#### EXERCISE
Convert the entries below into a two-column CSV with the headers text and answer, one row per entry. Quote each field, replace line breaks with spaces, and leave the pictures out.

#### RECORD EXTRACTS

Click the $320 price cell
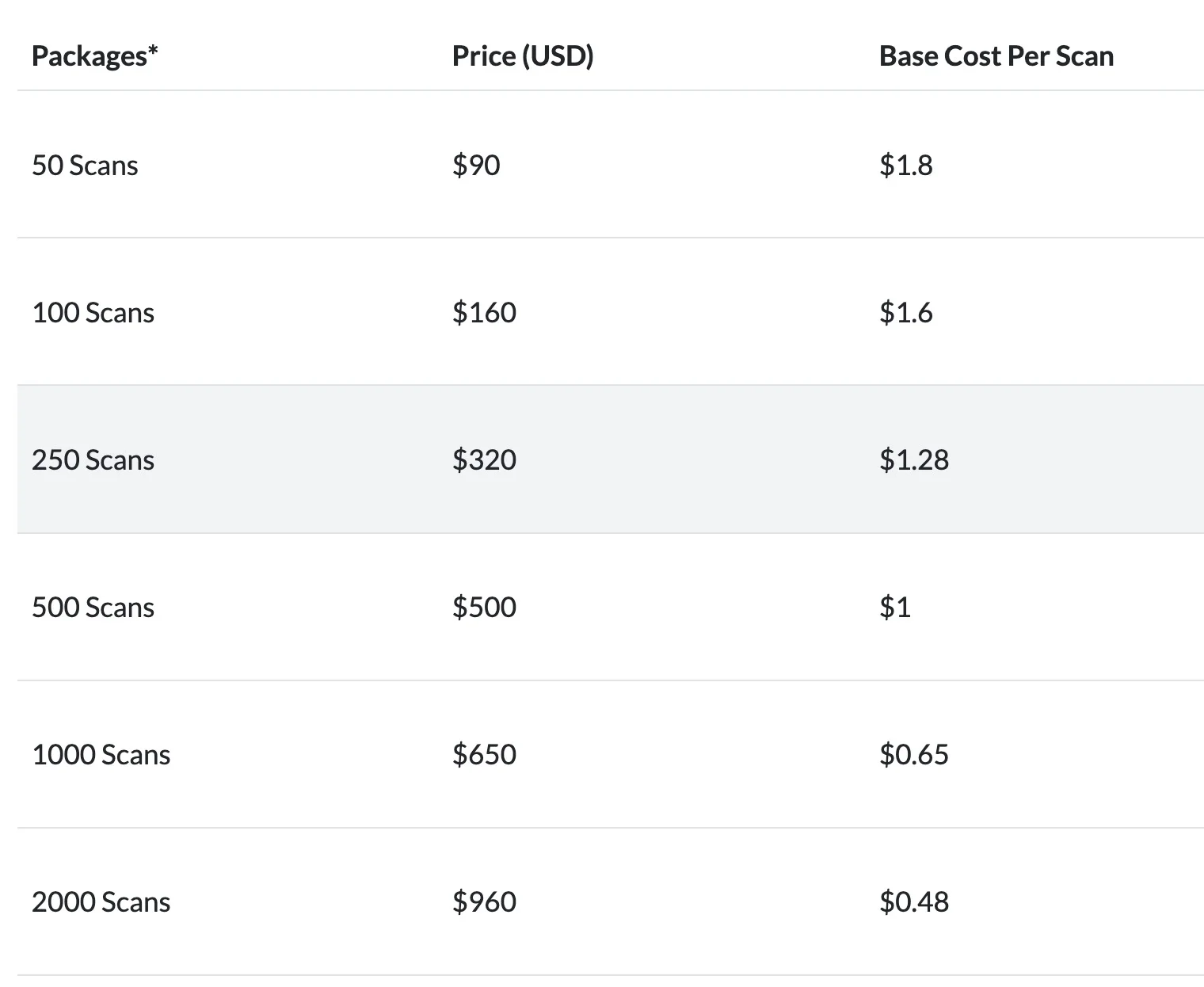 coord(484,460)
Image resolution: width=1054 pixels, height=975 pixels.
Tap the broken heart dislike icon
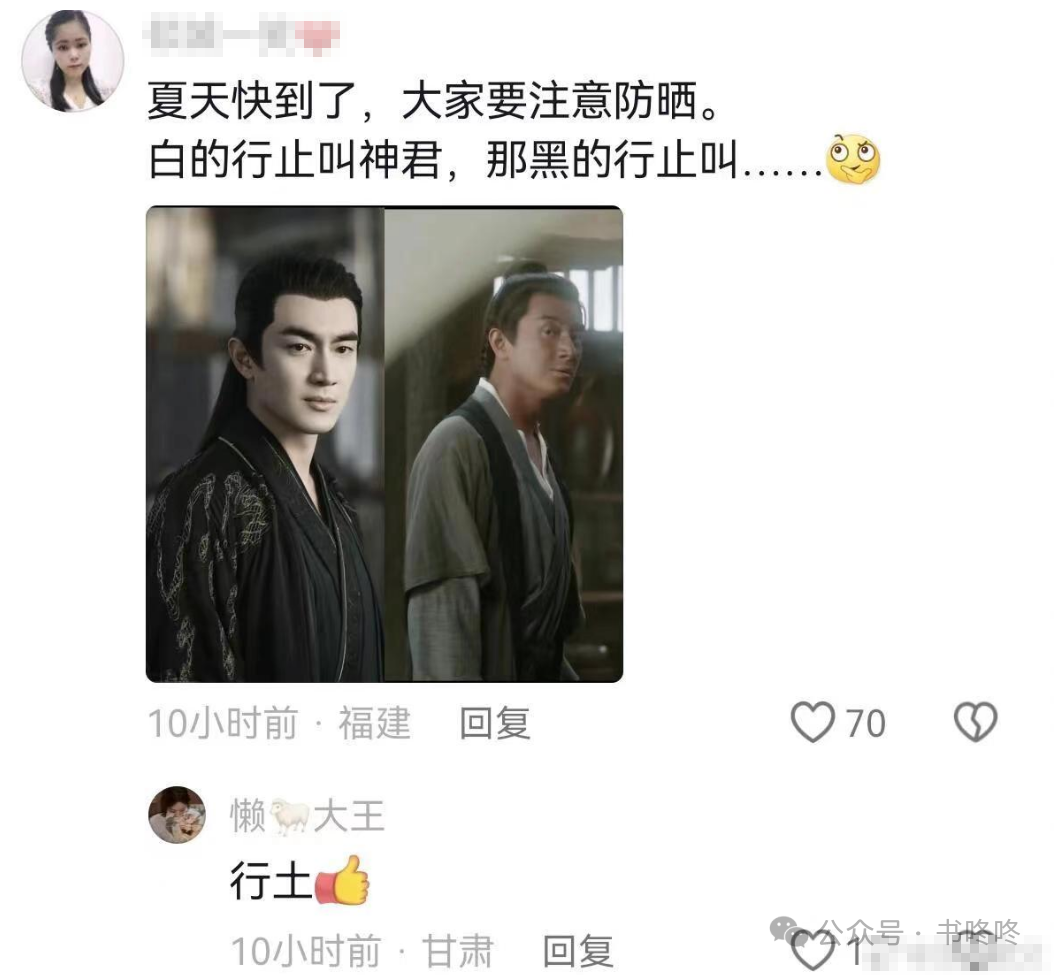pyautogui.click(x=975, y=723)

#### SOLUTION TO THIS PROBLEM
text,answer
"Click the $320 price cell","coord(484,460)"
"Image resolution: width=1054 pixels, height=975 pixels. Tap the broken heart dislike icon","pyautogui.click(x=975, y=723)"